Portland Vitamin Maker Gets Ready For Merger
PORTLAND - Broccoli-basher George Bush sidestepped the bait when Hall Laboratories Inc. sent the former president a sample of its new line of broccoli vitamins.
"While I can't really say I have missed broccoli all these years, I appreciate your sending the caplets along," Bush wrote back. "I used to think my system would `reject' broccoli in any form, but maybe - just maybe - there's hope."
Hall Laboratories, based in Portland, was hoping Bush would try its new line of "phytochemicals," a fancy name for vegetable nutrients that have been reduced to pill form.
With or without Bush as a customer, Hall is prospering. It has $40 million in annual sales, more than 200 employees, a major deal with cosmetics giant Revlon Group Inc. and a pending merger with a New Jersey manufacturer.
When Hall merges with International Vitamin Corp. within two months, as expected, the combined companies will be a $100-million-a-year force in the nation's vitamin and nutritional supplement industry.
The total U.S. retail market is estimated at $4.6 billion a year. About 37 percent of U.S. adults take some form of vitamins or nutritional supplements, according to Hall's figures. The market grew 42 percent from 1991 to 1994.
Hall built a significant share of the West Coast market by producing house brands for big retail chains such as PayLess Drug Stores, Fred Meyer Inc. and PriceCostco Inc.
International, which went public last year, yesterday reported a profit of $486,000 on sales of $14 million in the first quarter - a 31 percent increase in profit and a 12 percent increase in sales from a year ago.
"When we saw the similarity of the product lines, the redundancy of raw-material usage, everything played into the route of doing a merger," said Andrew Pinkowski, Hall's 61-year-old chairman and, with his wife, Rita, one of the private company's biggest shareholders.
Hall began in 1953 as Don Hall Laboratories Inc., the smallest of a half-dozen vitamin companies in the Portland area.
In 1969, Pinkowski, then a product manager with Boise Cascade Corp., jumped ship to Hall to avoid being transferred to another state. Six months later, Pinkowski was part of a small group that bought out Don Hall. Pinkowski took over as president.

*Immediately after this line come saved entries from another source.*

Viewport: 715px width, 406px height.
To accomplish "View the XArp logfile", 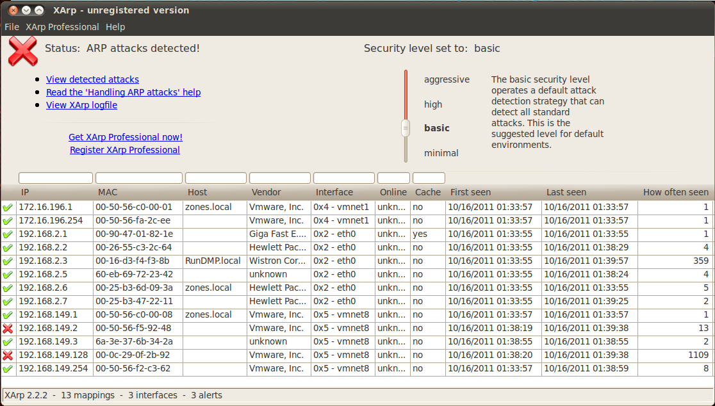I will 81,105.
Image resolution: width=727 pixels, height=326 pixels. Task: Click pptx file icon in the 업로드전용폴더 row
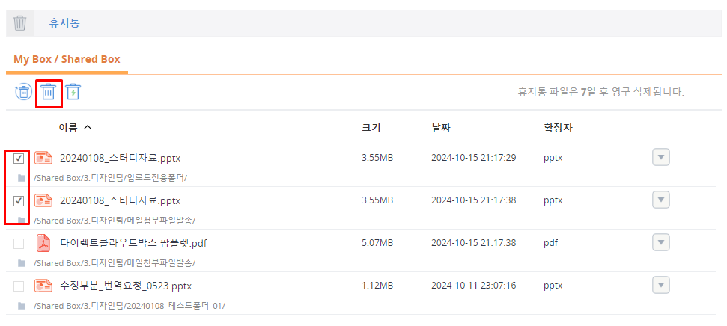click(x=44, y=158)
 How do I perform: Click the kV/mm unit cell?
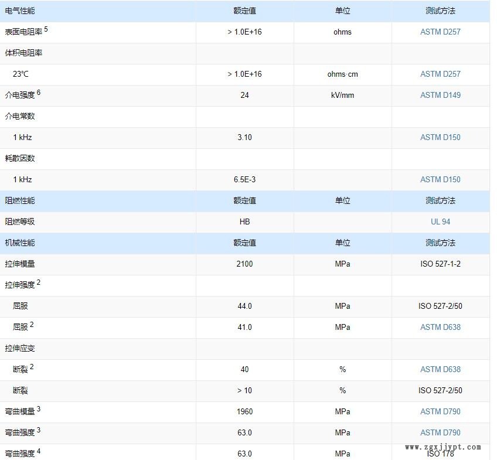(x=342, y=95)
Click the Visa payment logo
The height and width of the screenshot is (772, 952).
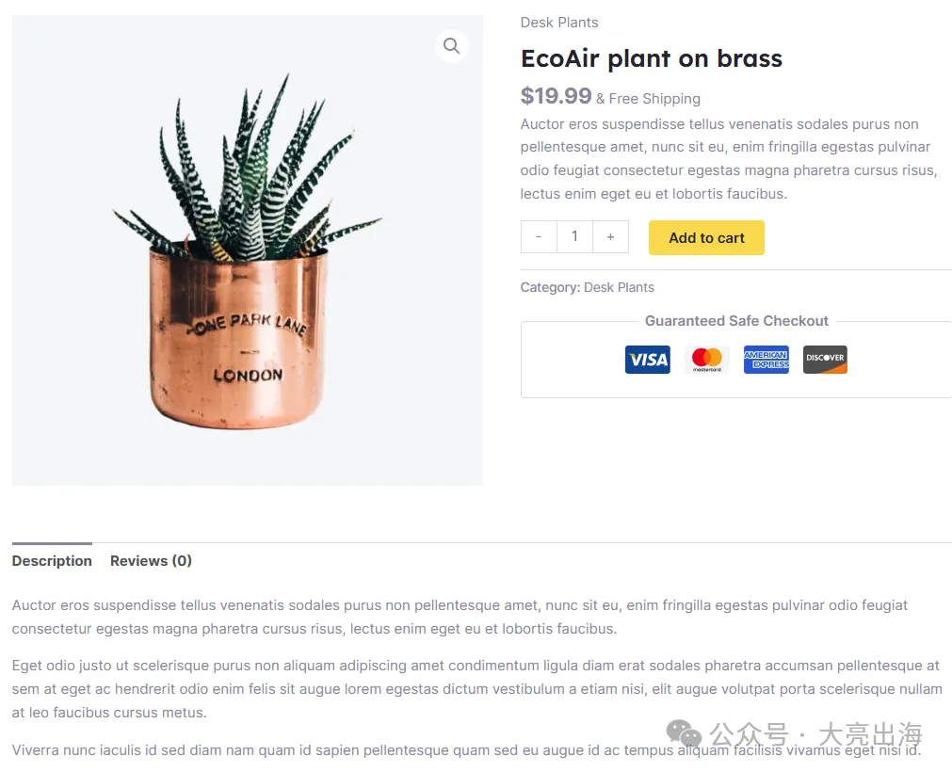(x=647, y=360)
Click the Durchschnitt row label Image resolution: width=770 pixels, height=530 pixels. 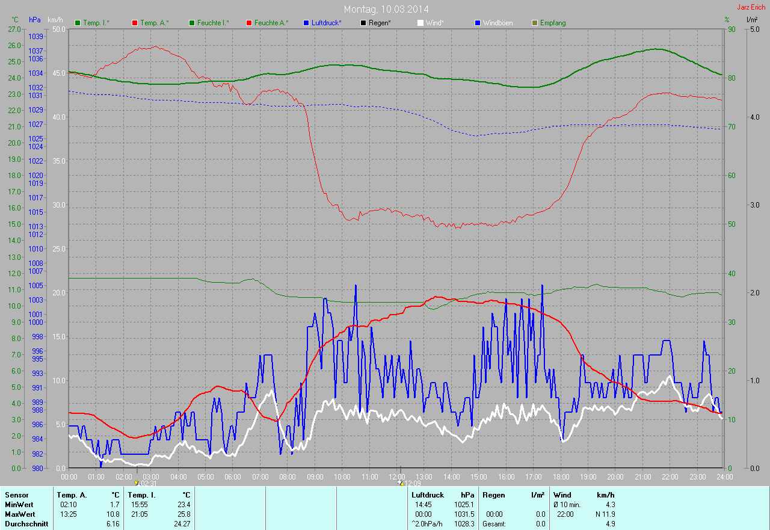point(26,524)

The year before the buyout, Hall's sales were $372,000 - not even 1 percent of the most recent year's sales.
Today, Hall packages everything from vitamin C tablets to ginseng supplements. Its Health Essentials proprietary brand, "the second-best way to get your vegetables," according to company literature, is beginning to command prime shelf space with retain chains.
Even with the merger, the two companies will face tough competition.
Leiner Health Products - the largest vitamin manufacturer in the United States, with nearly $400 million in annual sales - has half the market for private-label brands.
But Gale Bensussen, Leiner's president and a friend of Pinkowski, says the market keeps growing because people are more health conscious.
"There's more solid science about health, vitamins and nutrition today, and there's more coming. This is a very alive, very hot area," Bensussen said.